• **Provided material**:
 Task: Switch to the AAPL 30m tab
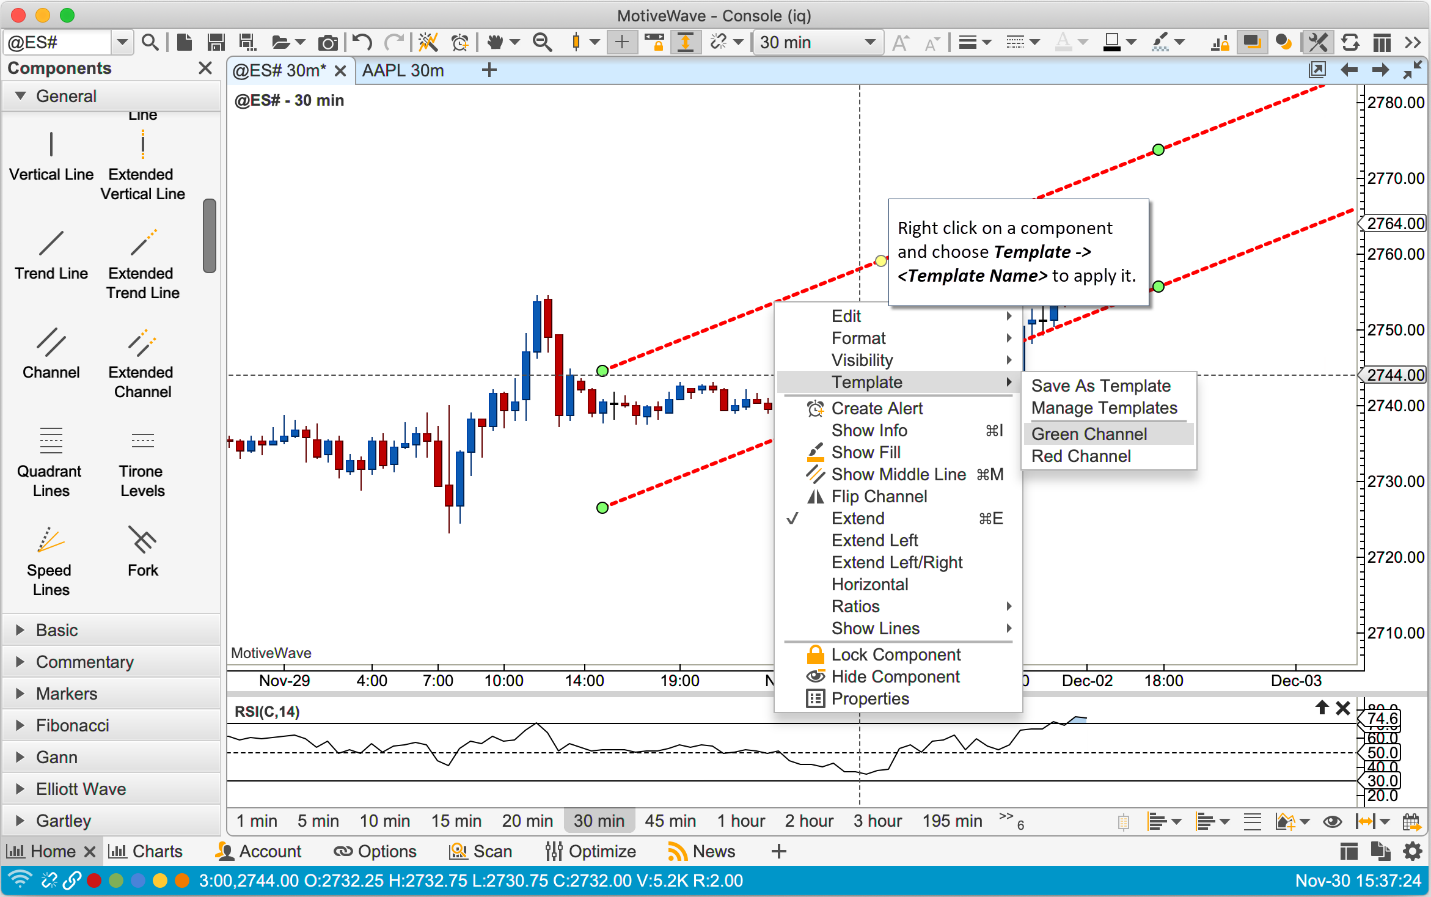click(403, 70)
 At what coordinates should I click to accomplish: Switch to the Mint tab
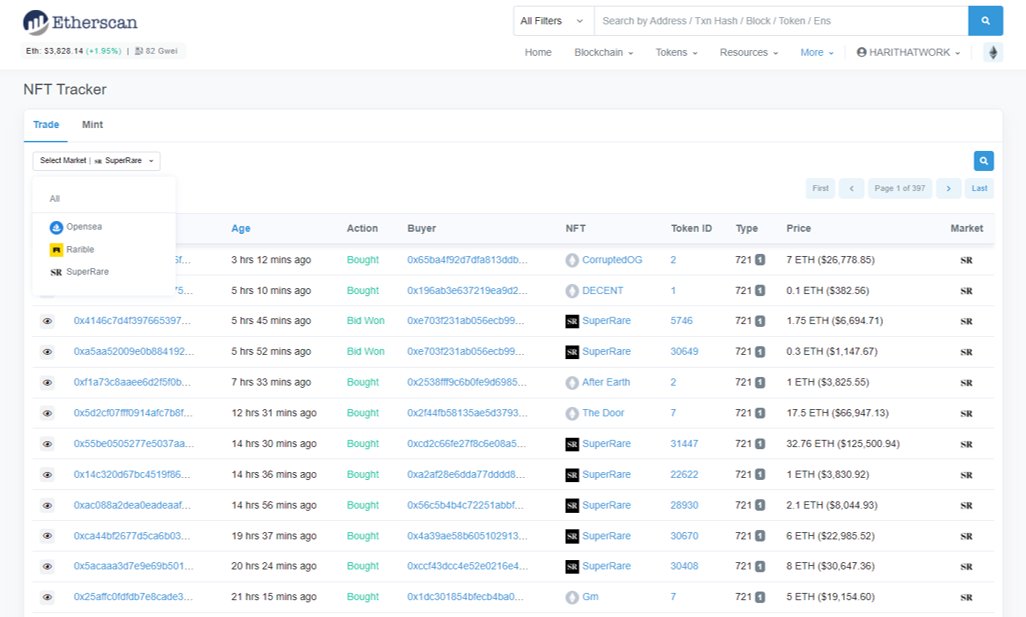click(x=92, y=124)

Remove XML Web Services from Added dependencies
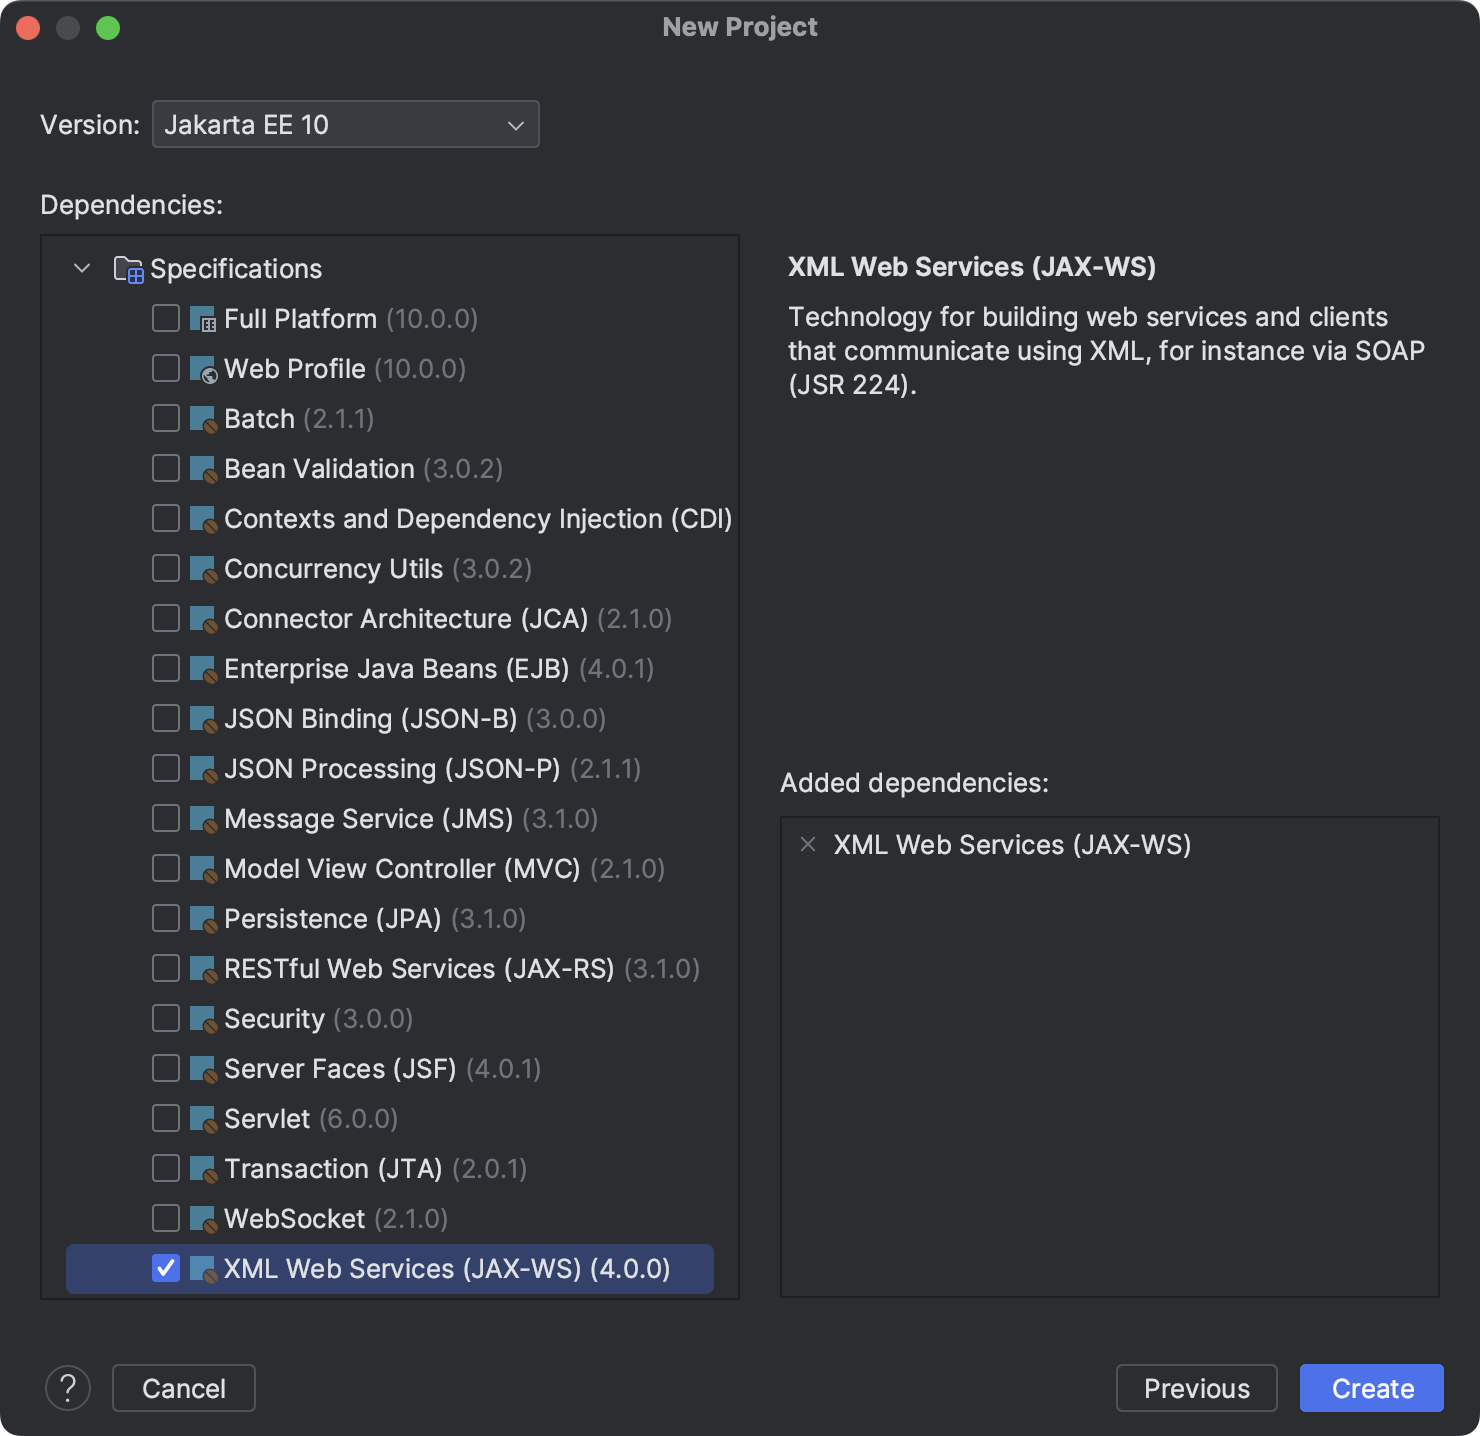pos(806,845)
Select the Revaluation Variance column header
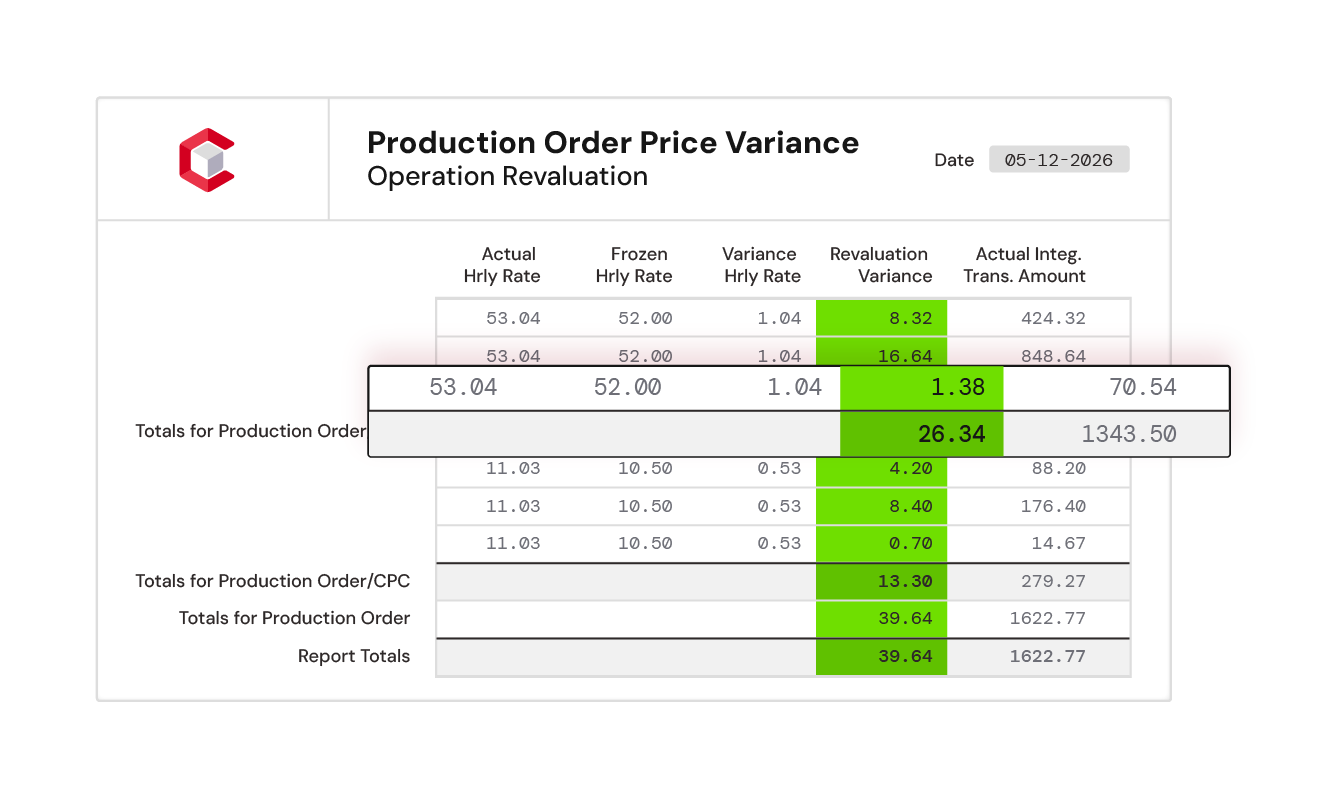 coord(881,265)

• **To do**:
Everything in the records is to be repeated verbatim except the pictures.

• **Solution**:
 Task: Switch to the AAPL 30m tab
click(403, 70)
 At what coordinates should I click to accomplish: Switch to the Mint tab
click(x=92, y=124)

Remove XML Web Services from Added dependencies
pos(806,845)
Select the Revaluation Variance column header
 coord(881,265)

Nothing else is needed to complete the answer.